[Records for the exercise Boundary: Start]

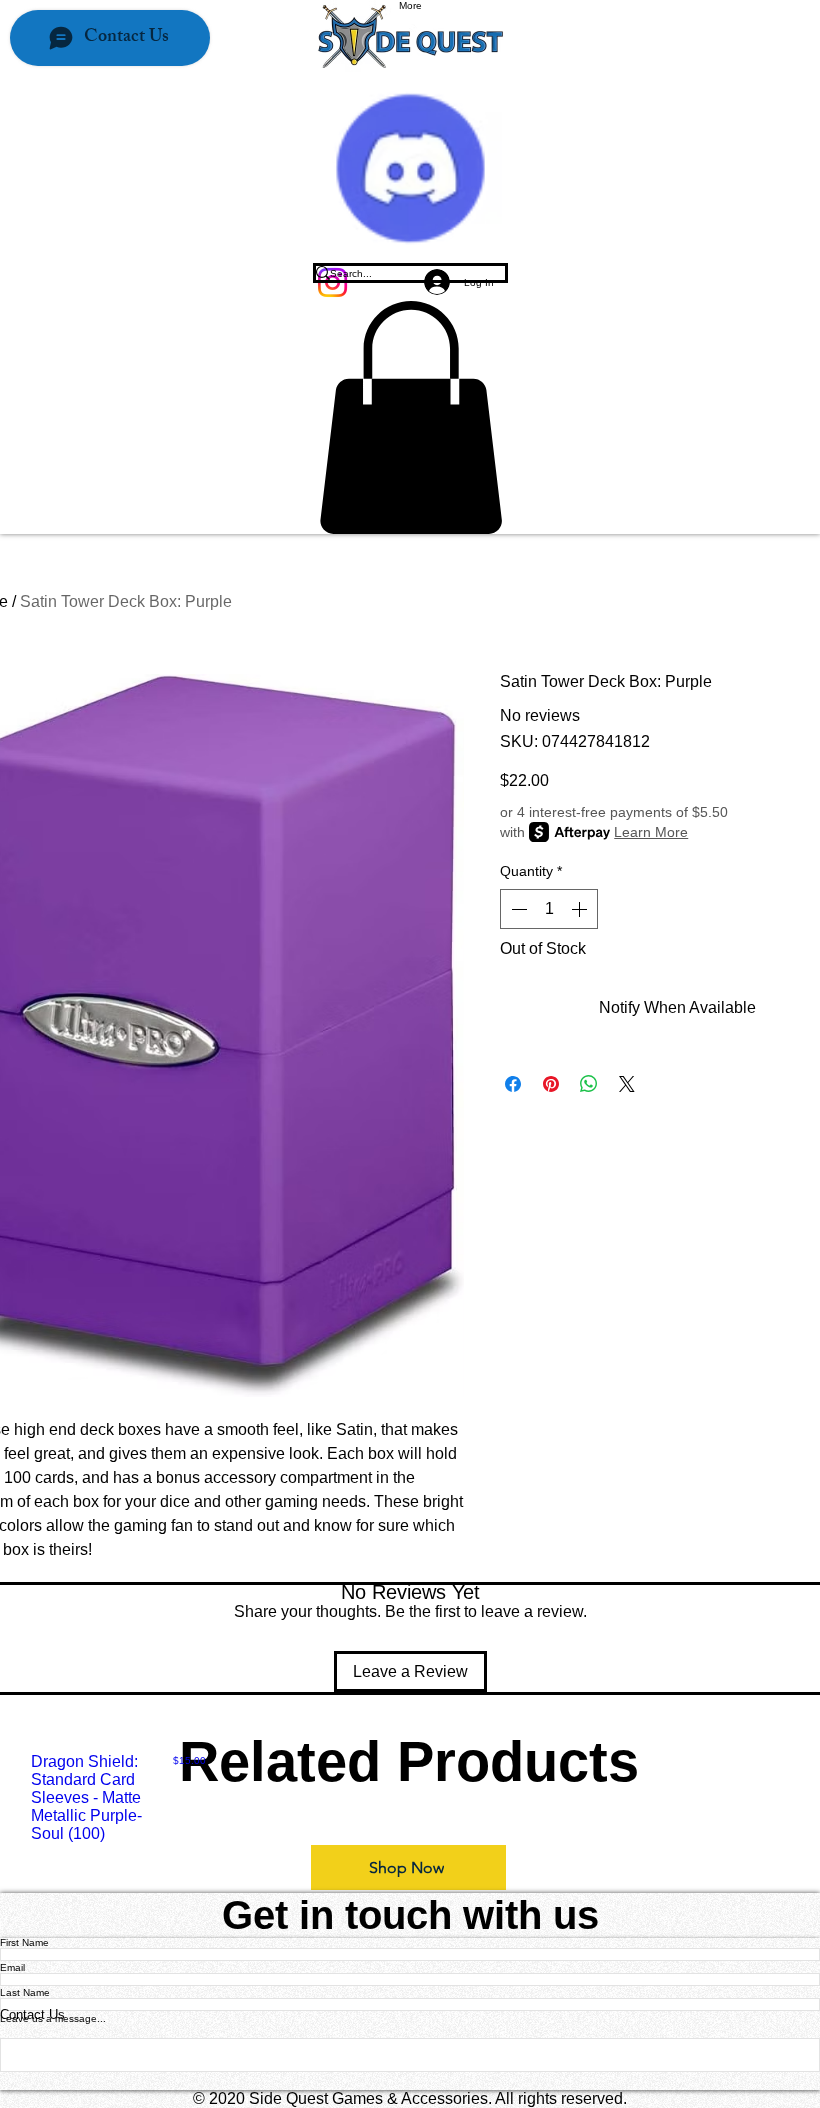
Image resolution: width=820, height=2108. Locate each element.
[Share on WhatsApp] (589, 1084)
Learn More (651, 832)
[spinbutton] (549, 909)
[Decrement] (517, 909)
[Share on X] (627, 1084)
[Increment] (581, 909)
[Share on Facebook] (513, 1084)
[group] (410, 1798)
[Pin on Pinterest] (551, 1084)
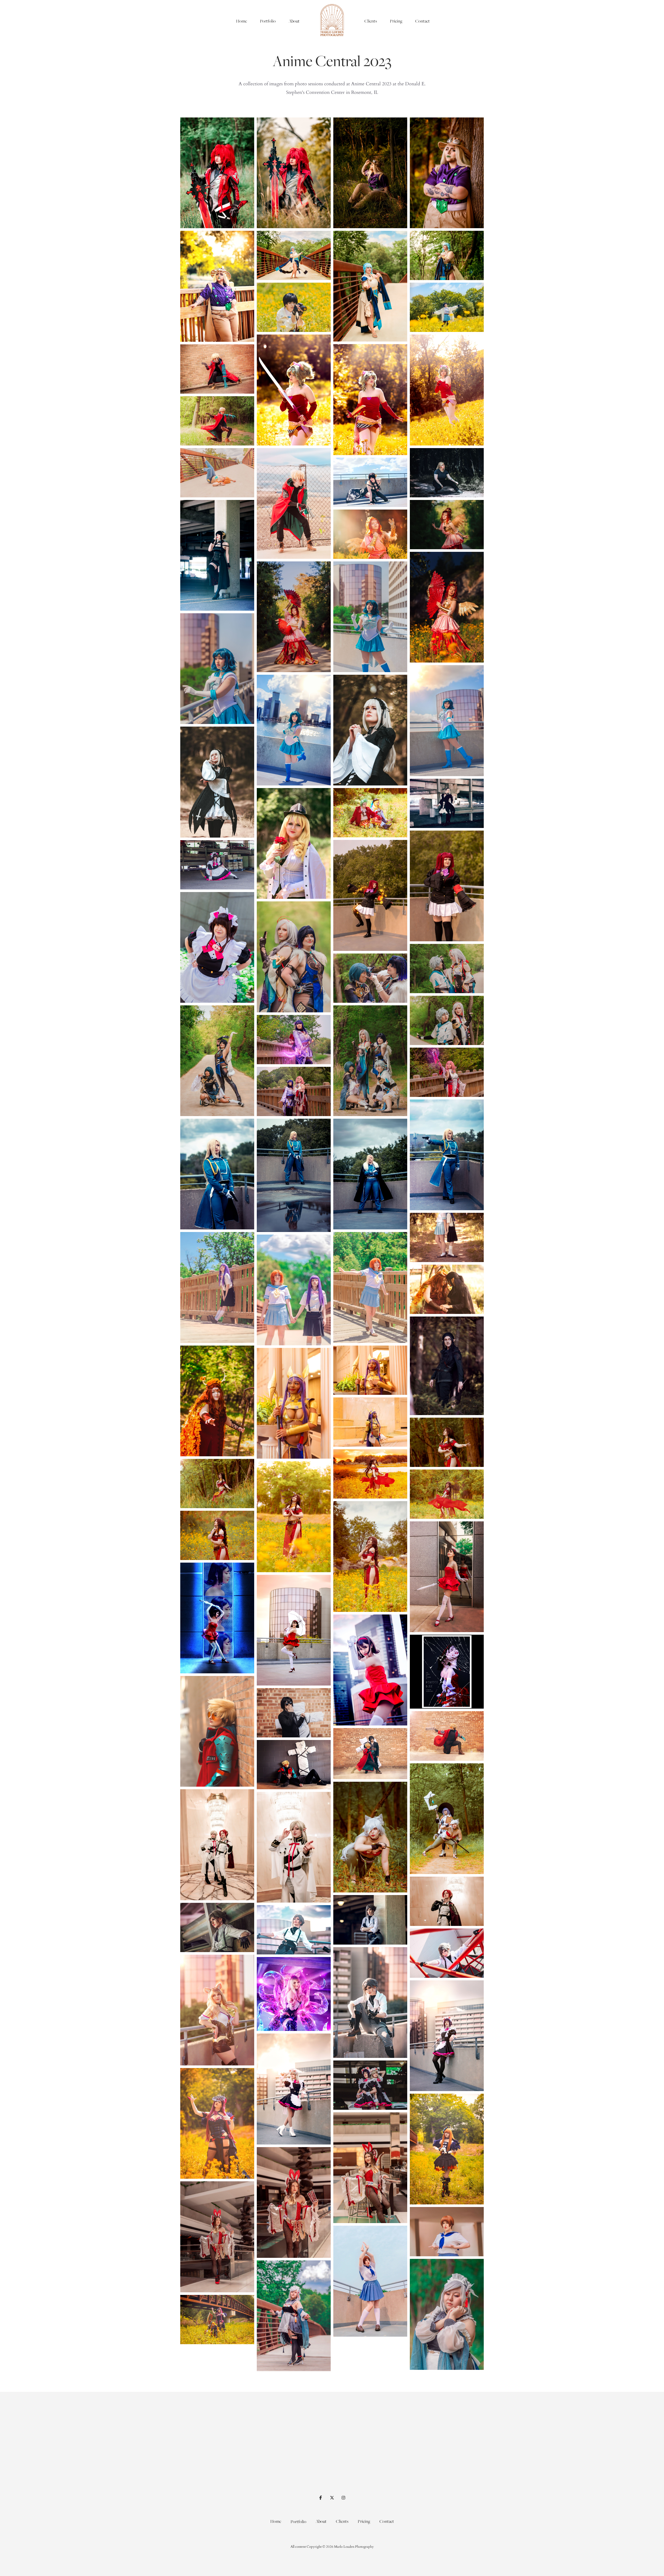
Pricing (396, 21)
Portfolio (268, 21)
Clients (370, 21)
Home (241, 21)
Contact (422, 21)
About (294, 21)
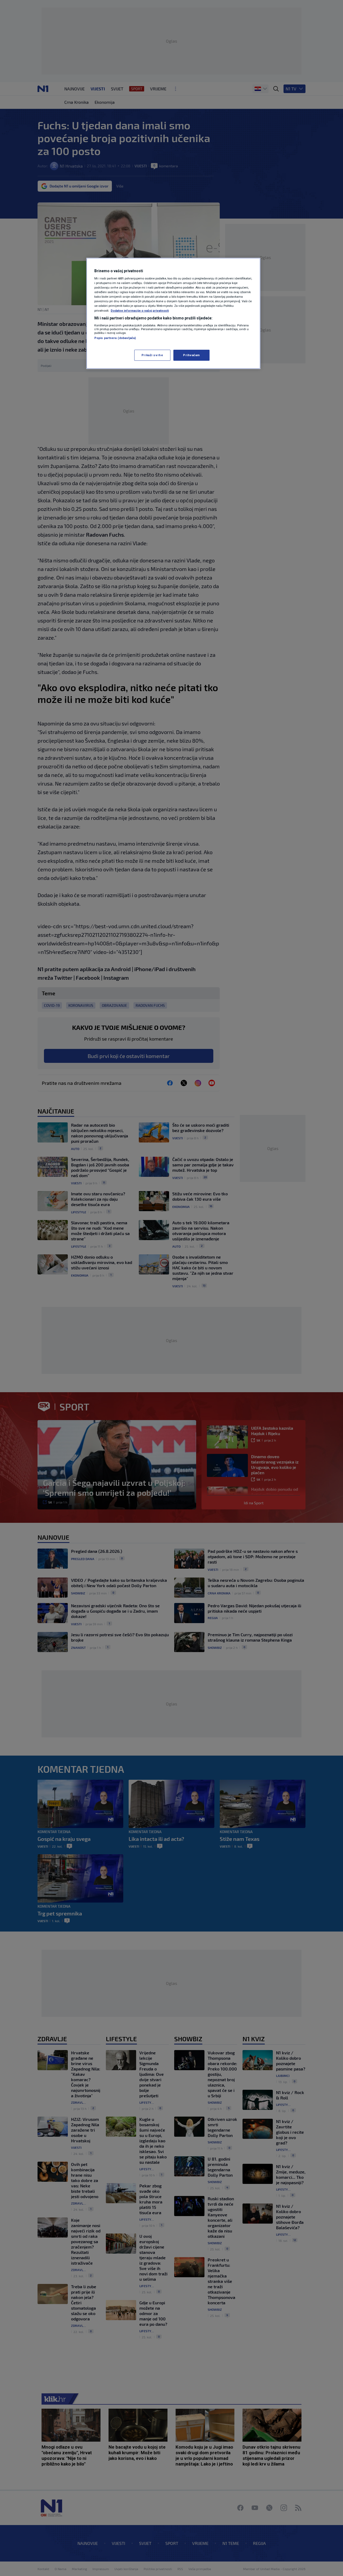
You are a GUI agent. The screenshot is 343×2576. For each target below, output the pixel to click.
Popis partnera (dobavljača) (115, 338)
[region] (173, 313)
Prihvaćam (191, 355)
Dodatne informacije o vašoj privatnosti (140, 310)
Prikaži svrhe (152, 355)
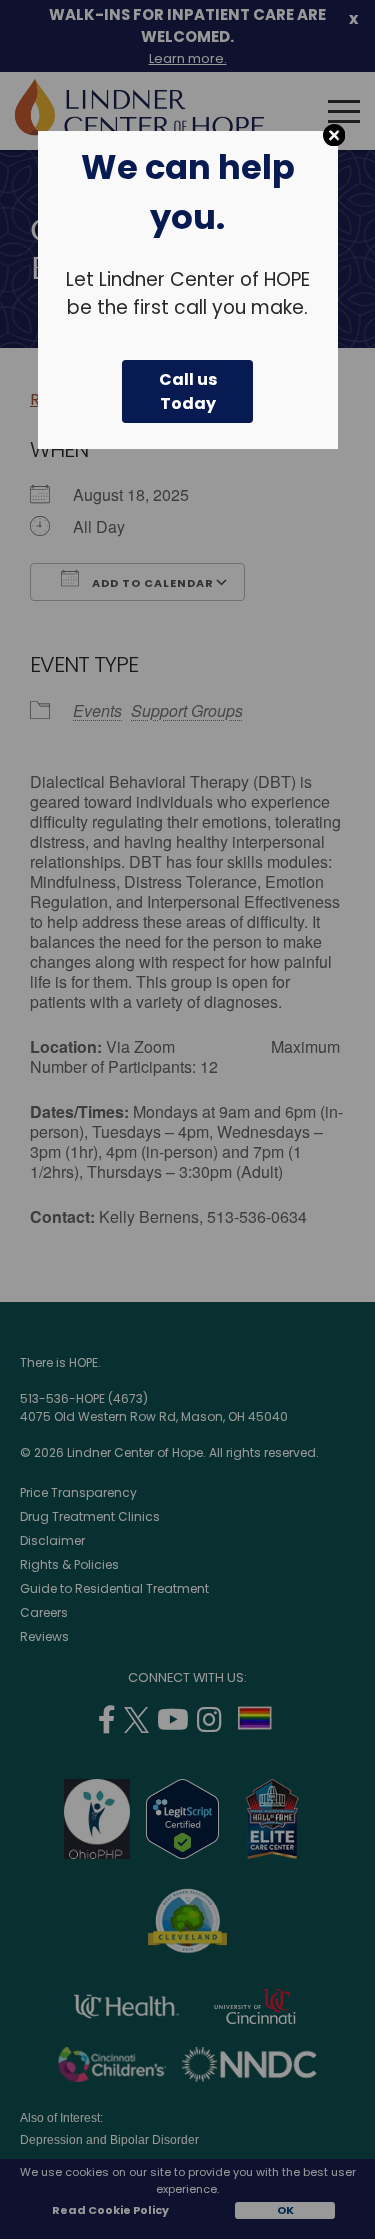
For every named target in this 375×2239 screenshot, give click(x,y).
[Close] (334, 135)
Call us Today (188, 391)
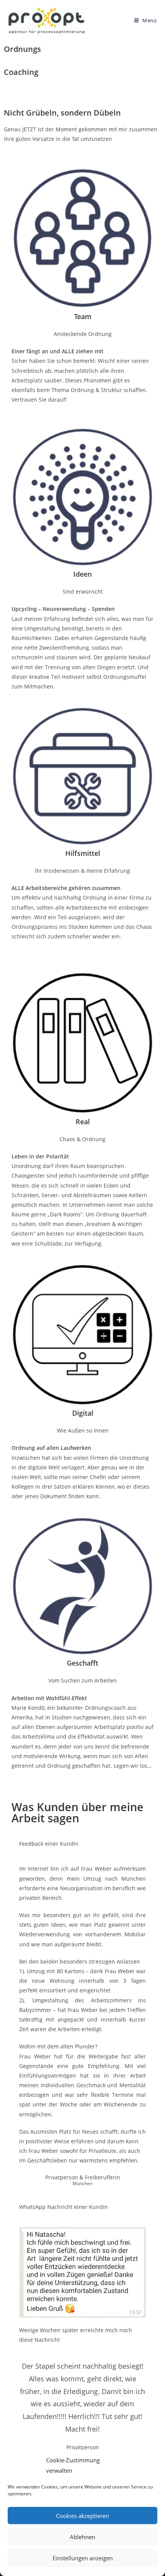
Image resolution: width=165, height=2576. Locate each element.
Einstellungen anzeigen (83, 2558)
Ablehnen (82, 2537)
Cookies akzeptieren (82, 2516)
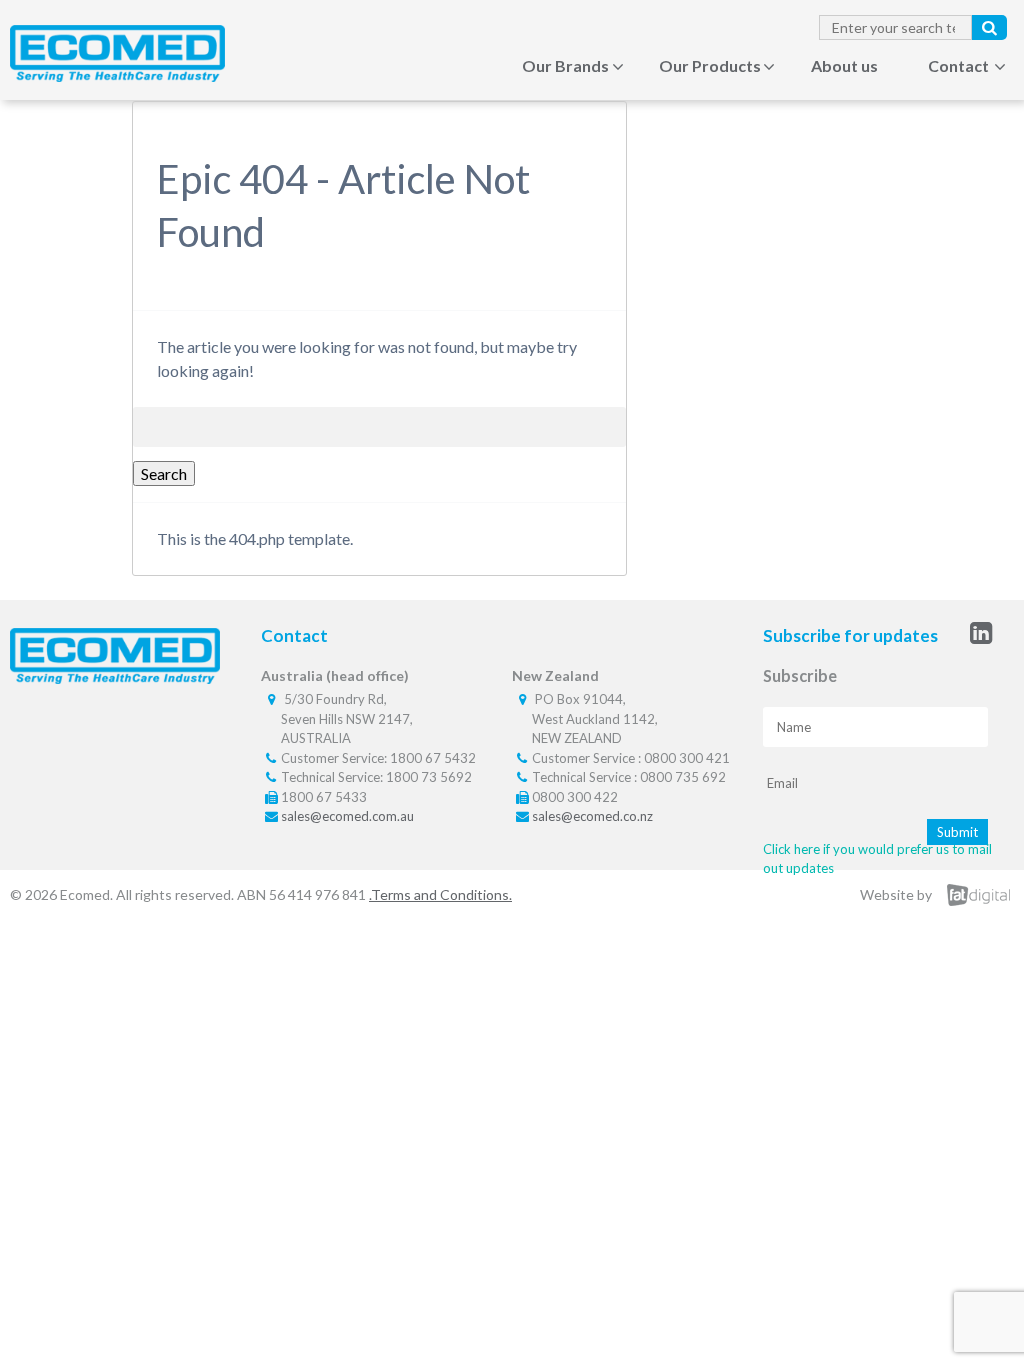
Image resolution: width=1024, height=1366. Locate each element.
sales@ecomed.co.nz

[Records for the exercise Boundary: End]

- Exercise description
Print the data exactly, from its first line to the line containing "Contact (422, 21)", both included. Omit the pictures.

- Answer to the problem
Image resolution: width=820, height=2108. Locate each element.
[Share on WhatsApp] (589, 1084)
Learn More (651, 832)
[spinbutton] (549, 909)
[Decrement] (517, 909)
[Share on X] (627, 1084)
[Increment] (581, 909)
[Share on Facebook] (513, 1084)
[group] (410, 1798)
[Pin on Pinterest] (551, 1084)
Pricing (396, 21)
Portfolio (268, 21)
Clients (370, 21)
Home (241, 21)
Contact (422, 21)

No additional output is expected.